BEGIN
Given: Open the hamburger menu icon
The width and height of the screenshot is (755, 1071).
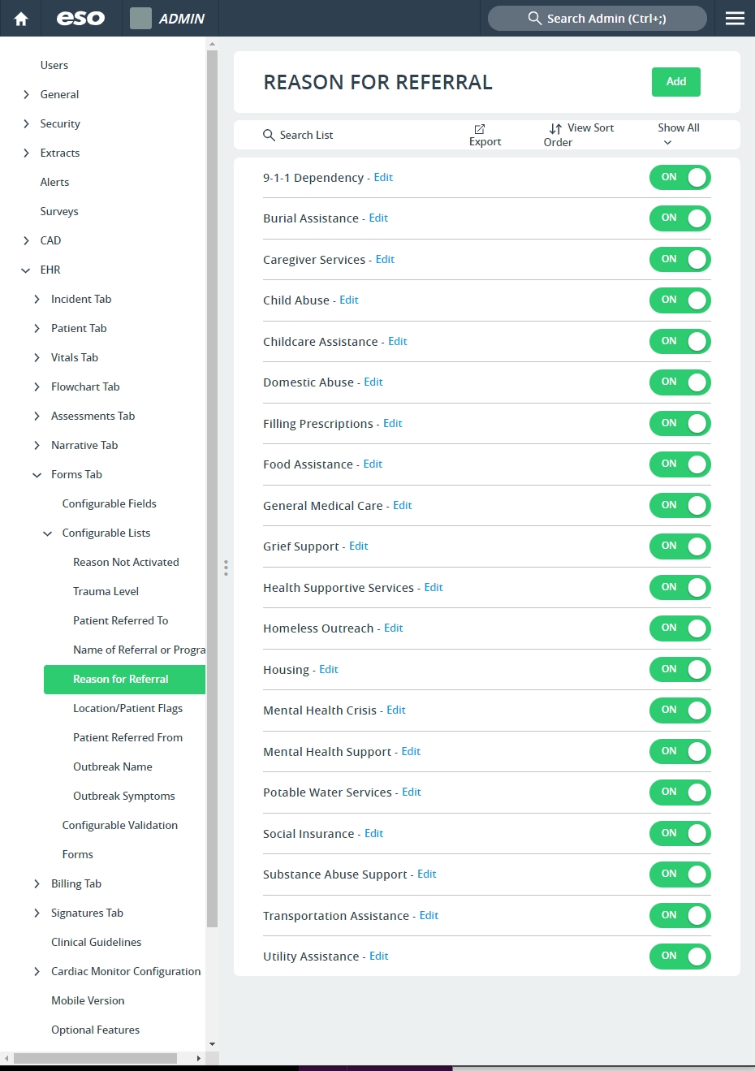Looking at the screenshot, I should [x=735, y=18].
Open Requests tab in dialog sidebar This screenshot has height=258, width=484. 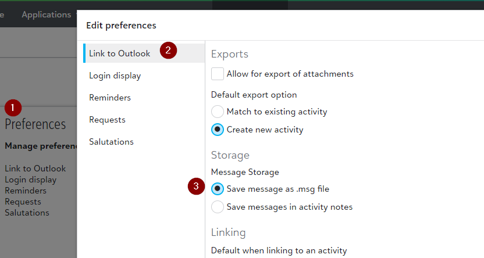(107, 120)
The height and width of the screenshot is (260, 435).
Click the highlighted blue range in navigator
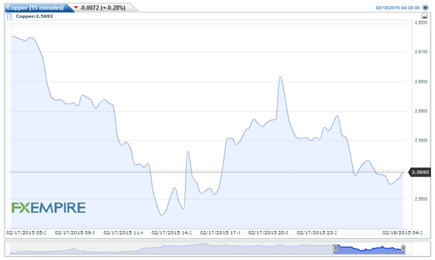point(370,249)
END
BEGIN
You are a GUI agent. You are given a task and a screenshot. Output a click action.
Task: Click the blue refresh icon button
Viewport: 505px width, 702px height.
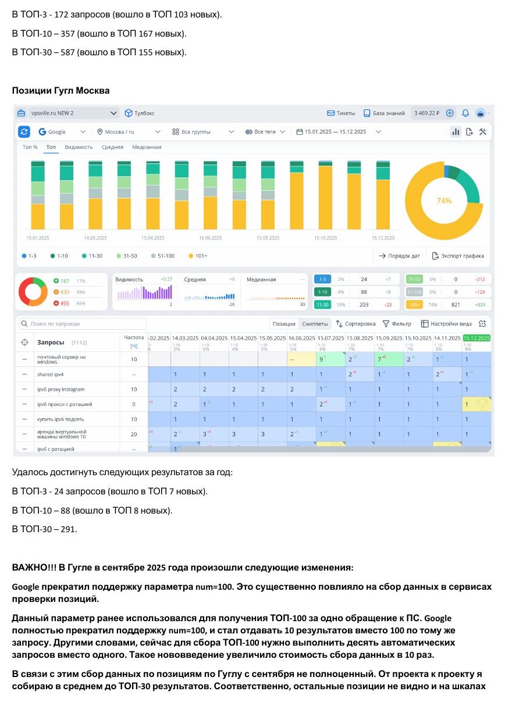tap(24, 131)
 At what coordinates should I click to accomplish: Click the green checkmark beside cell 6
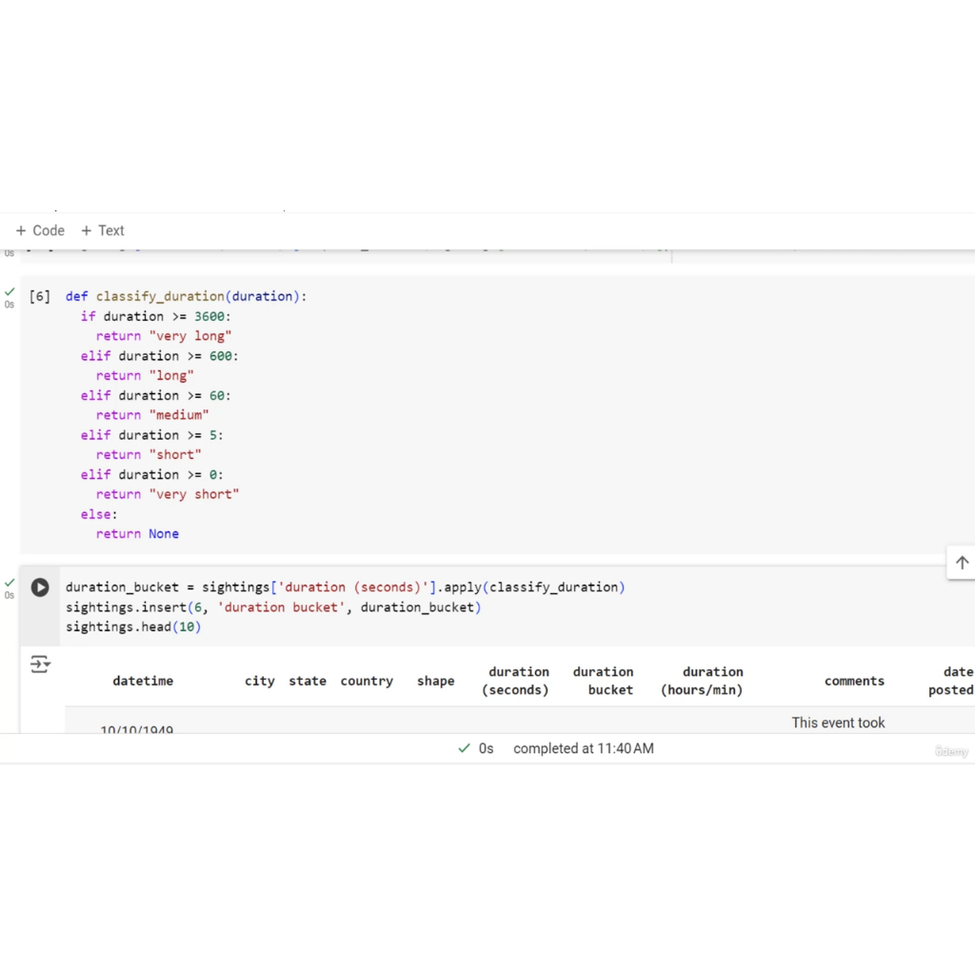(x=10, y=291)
END
BEGIN
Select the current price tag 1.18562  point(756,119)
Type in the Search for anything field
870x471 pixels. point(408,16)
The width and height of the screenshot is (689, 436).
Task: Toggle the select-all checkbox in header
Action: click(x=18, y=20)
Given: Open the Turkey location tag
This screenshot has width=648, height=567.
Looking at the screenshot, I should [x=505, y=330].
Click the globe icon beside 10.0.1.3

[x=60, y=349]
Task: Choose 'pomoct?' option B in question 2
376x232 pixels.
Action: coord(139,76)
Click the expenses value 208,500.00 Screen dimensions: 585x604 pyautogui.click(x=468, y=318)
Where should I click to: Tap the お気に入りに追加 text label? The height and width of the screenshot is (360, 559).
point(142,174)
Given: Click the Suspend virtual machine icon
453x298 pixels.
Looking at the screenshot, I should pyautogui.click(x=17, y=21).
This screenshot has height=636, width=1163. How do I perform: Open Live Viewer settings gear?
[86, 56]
END
Requirement: Collect each line of the records above that contains the string "pyautogui". Count a match only if the letter case is the same.

Final result:
Click the expenses value 208,500.00 Screen dimensions: 585x604 pyautogui.click(x=468, y=318)
Looking at the screenshot, I should pyautogui.click(x=17, y=21).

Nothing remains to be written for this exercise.